抜粋文 >>

まずは1個上の「部門マネージャー」への昇進を目指して3年半頑張ってきましたが、
最近上司との個人ミーティングにてボロクソに怒られました。
そこで言われたことは、

・出来る仕事は増えたが、精度はそんなに高くない
・根本の部分は1年前とそんなに変わっていない
・アルバイトへの適切な指示が出せていない
・「出来ないことを出来るようにする」以前に「考え方を改める」ところから始めなければならない
・年齢的にも会社がいつまでも許してくれない。このままでは昇進どころか、社員として居られるかも危ない
・この先も今の仕事で昇進を目指すなら相当厳しい茨の道になるので、本当に今の仕事・部門で良いのかもう一度よく考えてほしい
・その場で「ある相談」をしても怒られる(「社会人経験10数年やってきた人の発言や思考ではないので相談以前の問題」と言われる)

入社3年半の35歳がここまで言われるのは世間的には異例なのでしょうか?

2021年3月、ネットに投稿した質問より

 2017年8月に前職の会社に転職した私は、中途とは思えないほど成長速度が遅かった。もっと言うと、それに気付くのに一年以上かかっている。恐ろしくマイペースだった最初の一年間は、こんなものだと思い込んでいたからだ。中途故に他の比較対象が存在しなかったことも一因だった。

 アニメ『響け!ユーフォニアム』のシーンが頭をよぎる。

黄前久美子(その時は、まだ10日ある。このまま練習を続ければ何とかなる。そう思っていた

(中略)

滝昇「それからユーフォ。ここは、田中さん一人でやって下さい」(※顧問の判断により、重要なパートを久美子が演奏できなくなってしまう)

久美子(それは、一瞬だった。反論の隙も猶予も無く、先生はそれだけ言うと、すぐ演奏に戻った。そう、これは関西大会進出をかけた戦いなのだ)

『響け!ユーフォニアム』1期12話より

 京アニ屈指の名シーン「上手くなりたい!」の2分前である。久美子の(このまま練習を続ければ何とかなる。そう思っていた)は、事あるごとに思い出す。努力は必ずしも報われない。顧問もいつまでも待ってはくれない。仕事も一緒で、このまま続けていけばいつかは成長できるなんて甘い考えを持っていた時期もあったが、入社3年半での上司の激怒によって絶望へと変わった。その一年後に異例の部門異動を余儀なくされ、異動先の2年間でも大きな成長を遂げられないまま退職となってしまった。

 ***

 そして現職。これまでの中途入社との最大の違いは「同期の存在」、つまり比較対象が居るということ。それも30代という私と同じ境遇の男性が3人も。実は入社3週間足らずにして3人と差をつけられてしまった。

表示された一覧 >>

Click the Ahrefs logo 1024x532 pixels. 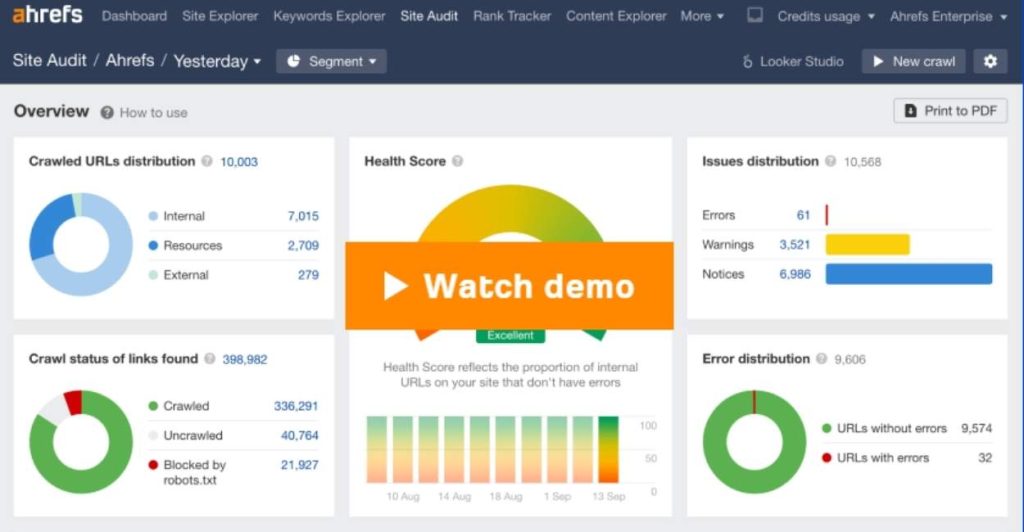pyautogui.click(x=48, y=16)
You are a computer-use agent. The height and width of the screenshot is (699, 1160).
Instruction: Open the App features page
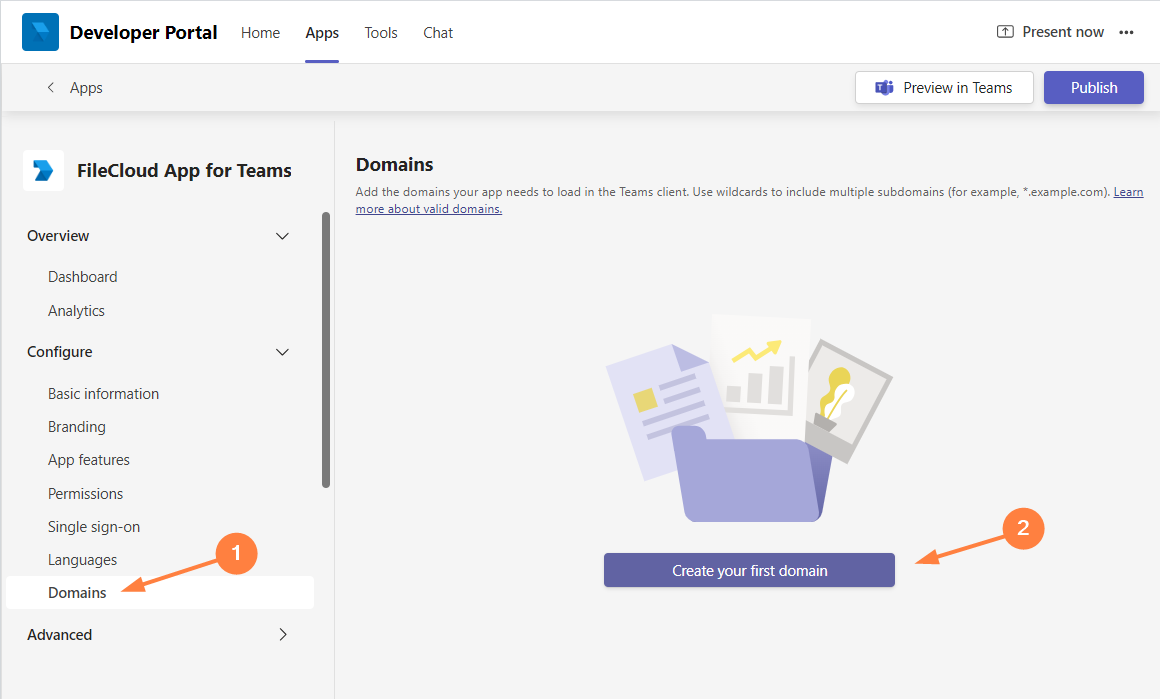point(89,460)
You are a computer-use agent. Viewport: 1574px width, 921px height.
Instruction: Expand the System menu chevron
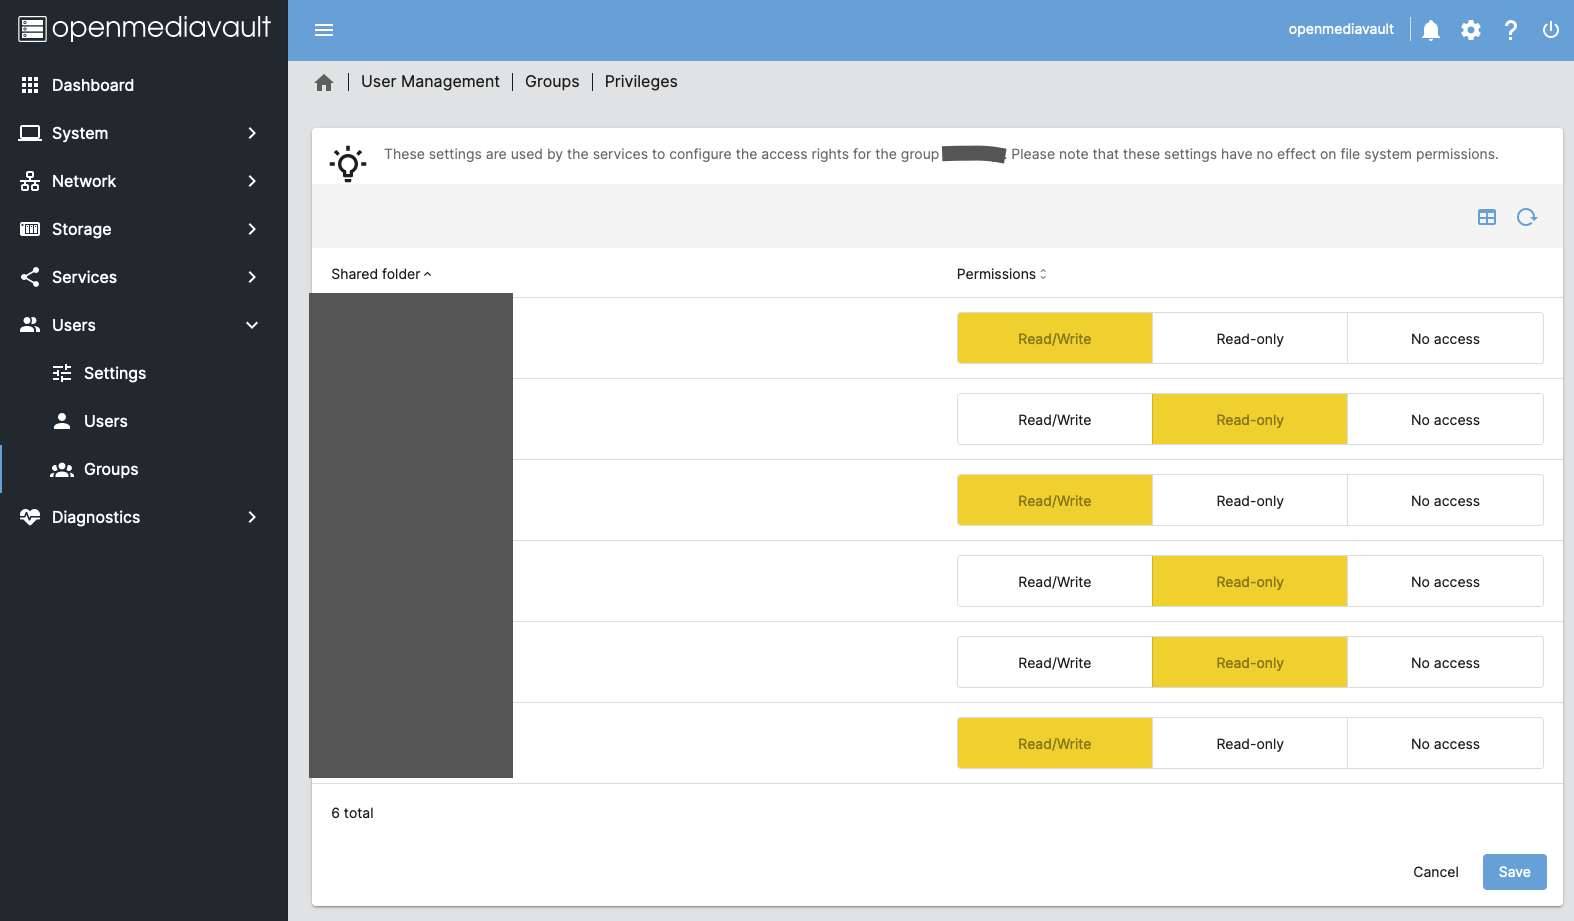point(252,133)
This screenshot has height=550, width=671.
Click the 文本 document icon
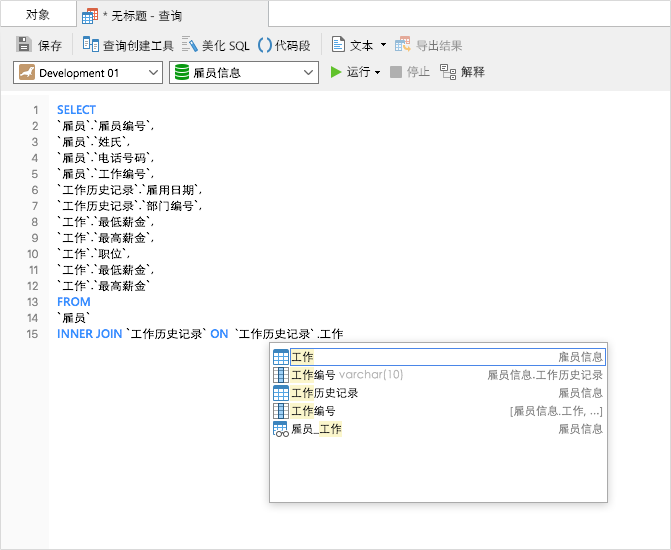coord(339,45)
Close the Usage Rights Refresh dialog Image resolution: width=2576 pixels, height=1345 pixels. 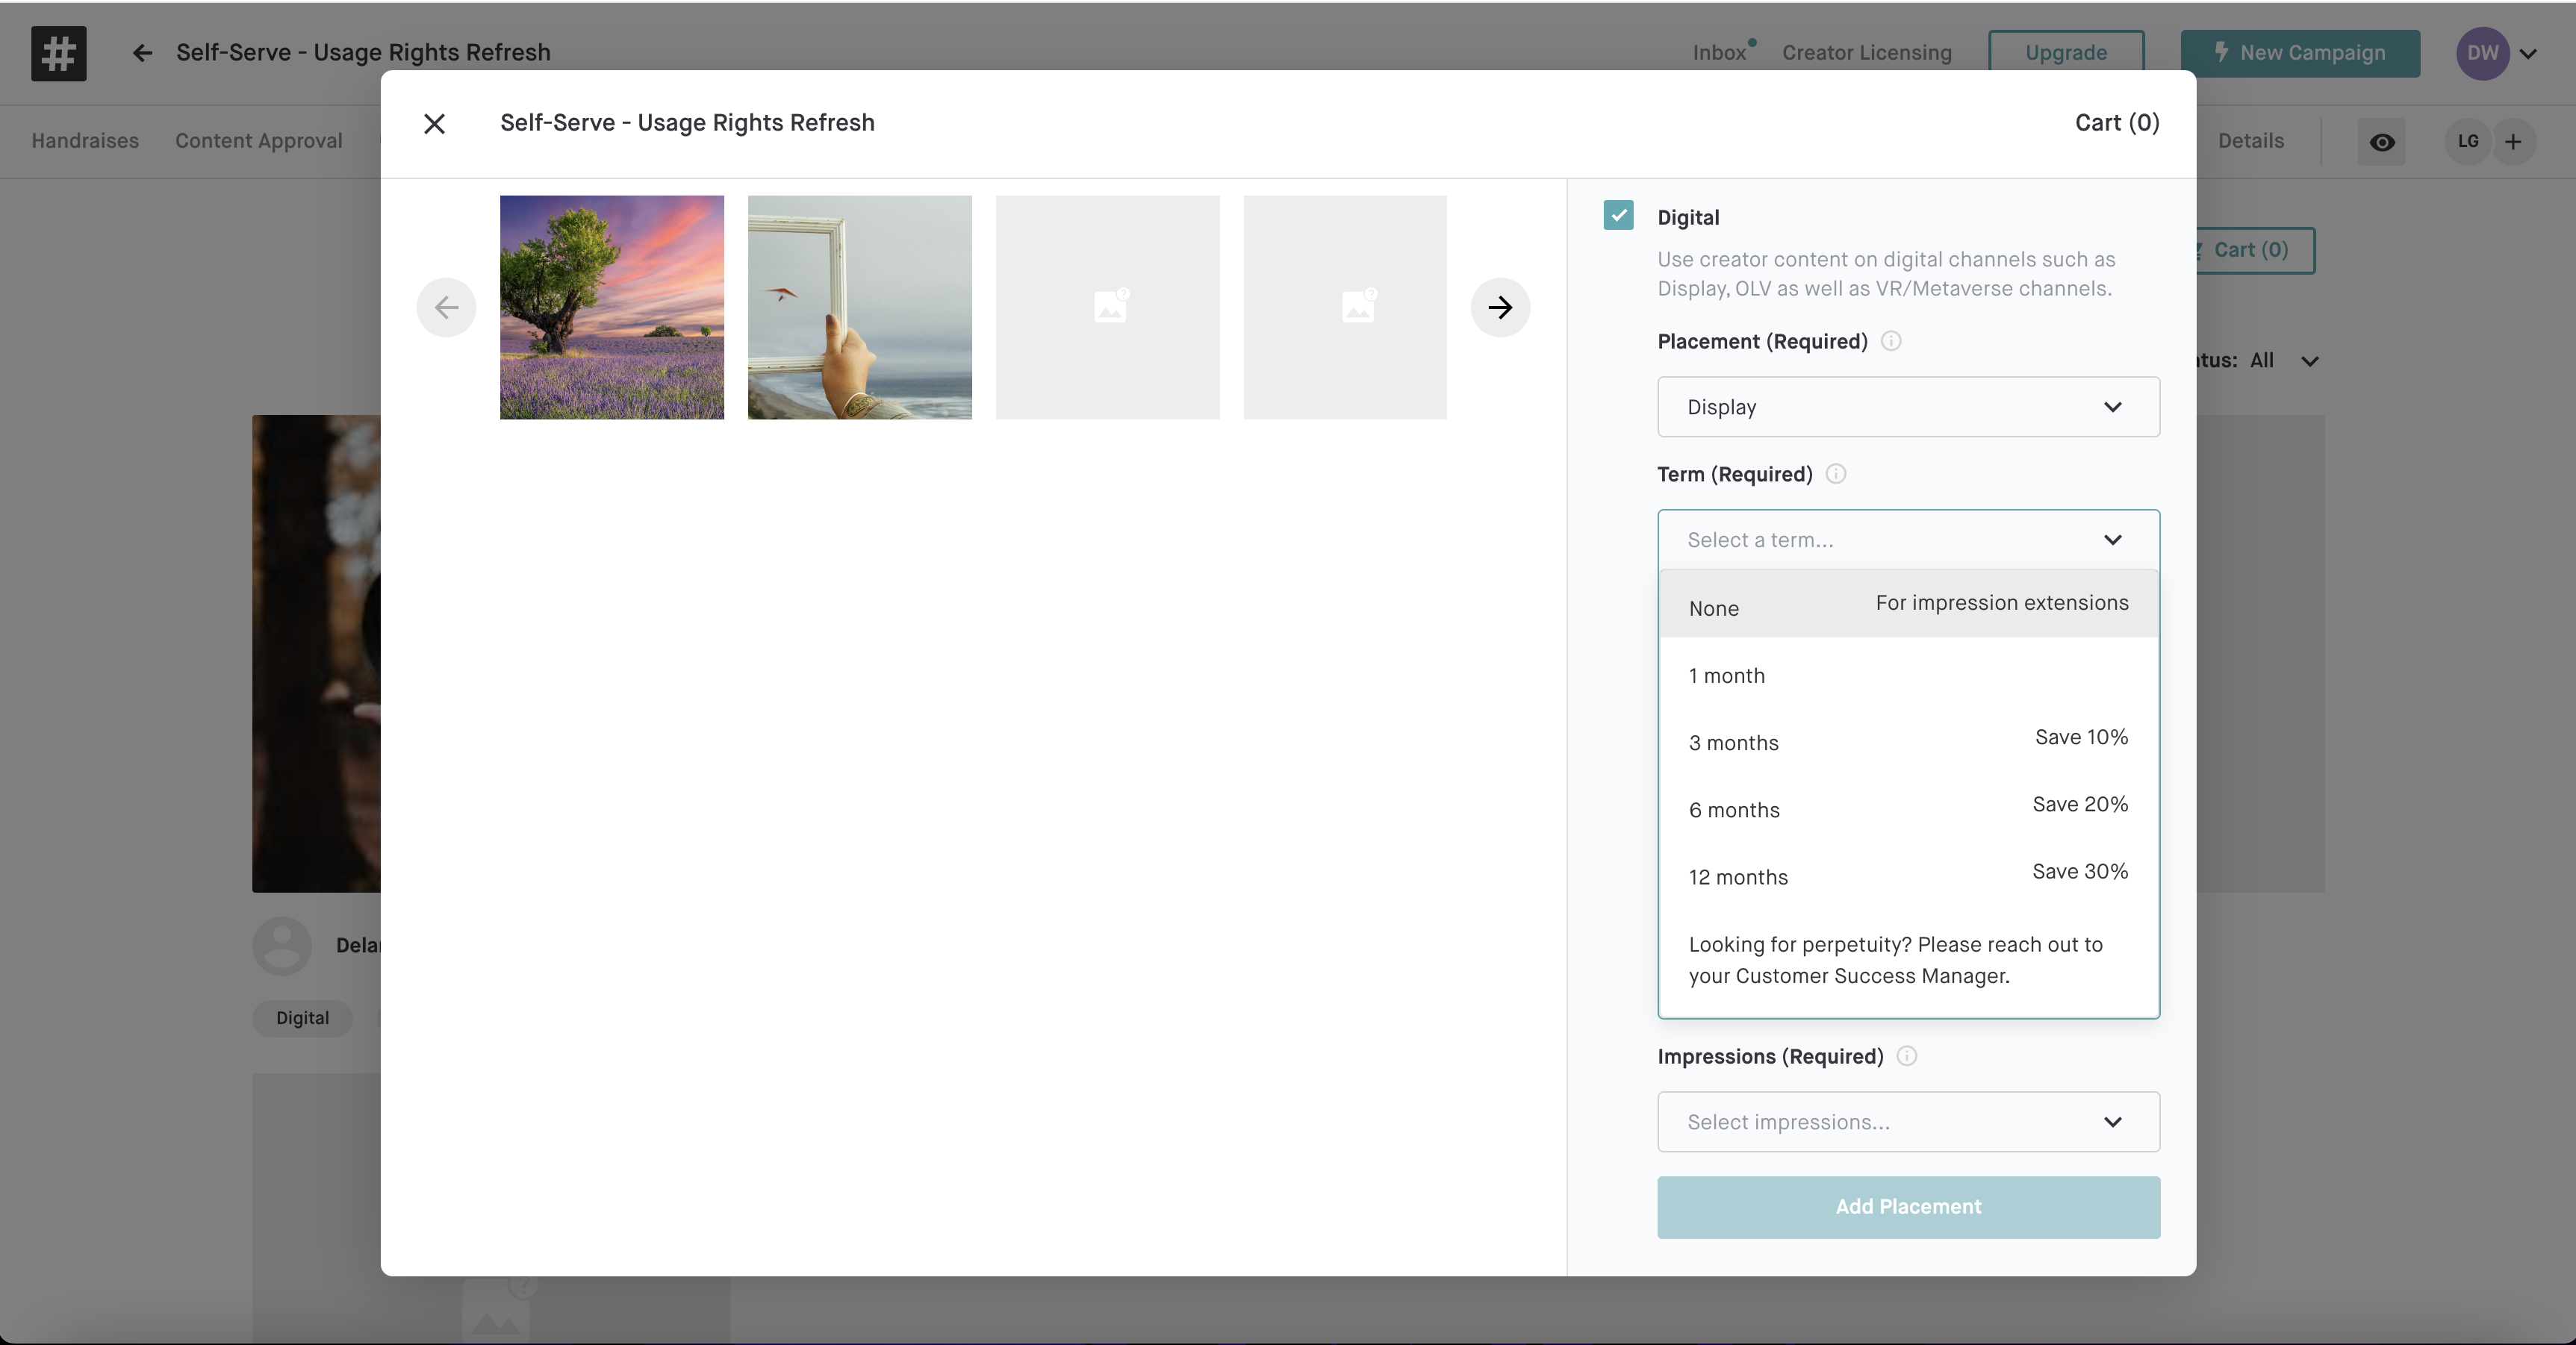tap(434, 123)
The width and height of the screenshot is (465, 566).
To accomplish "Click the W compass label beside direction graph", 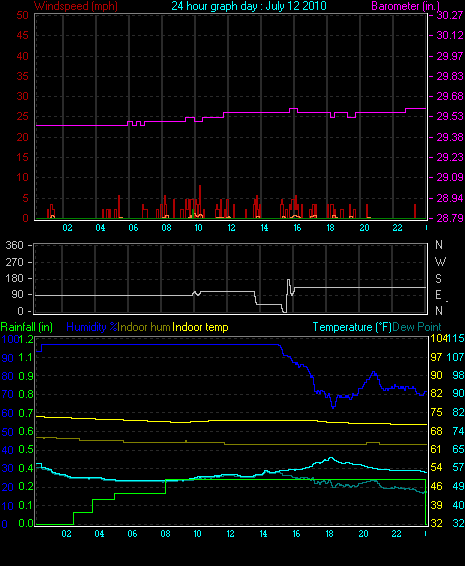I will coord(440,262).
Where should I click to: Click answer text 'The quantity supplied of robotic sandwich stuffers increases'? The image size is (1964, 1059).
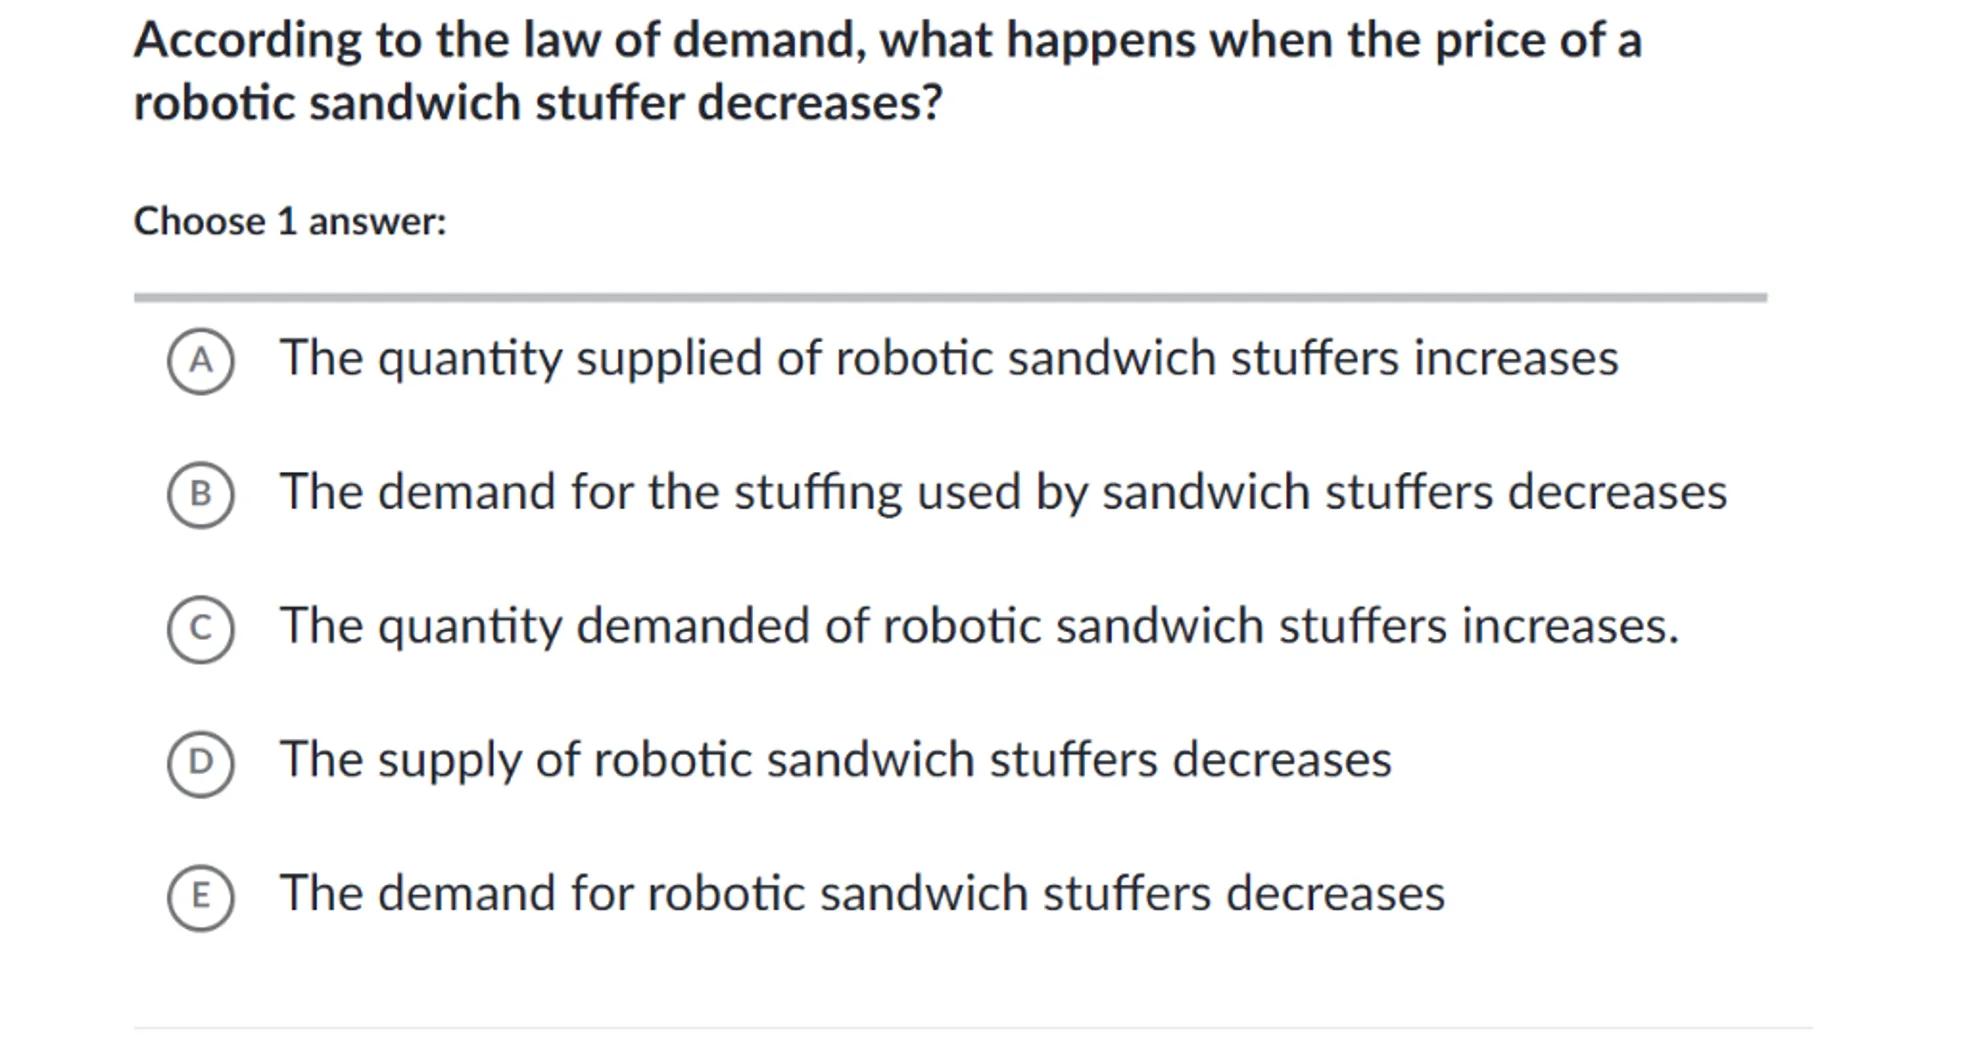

問題と課題 >>
• a. 抜粋文について、次の問いに答えよ。
(i) ネットに投稿した質問で、書き手は自分を入社何年目の何歳としているか。
(ii) 書き手が前職の会社に転職したのは何年何月か。
(iii) 現職の同期は何人で、どういう人たちか。
• b. 一覧のうち、「You are a computer-use agent. The」を含む行から「coord(339,45)」を含む行まで、両端の行も含めてそのまま抜き出してください。画像は答えに入れないこと。

課題別の解答 >>
• a.
(i) 入社3年半の35歳
(ii) 2017年8月
(iii) 3人で、書き手と同じ境遇の30代の男性

• b.
You are a computer-use agent. The height and width of the screenshot is (699, 1160).
Instruction: Open the App features page
point(89,460)
You are a computer-use agent. Viewport: 1574px width, 921px height.
Instruction: Expand the System menu chevron
point(252,133)
This screenshot has height=550, width=671.
Click the 文本 document icon
coord(339,45)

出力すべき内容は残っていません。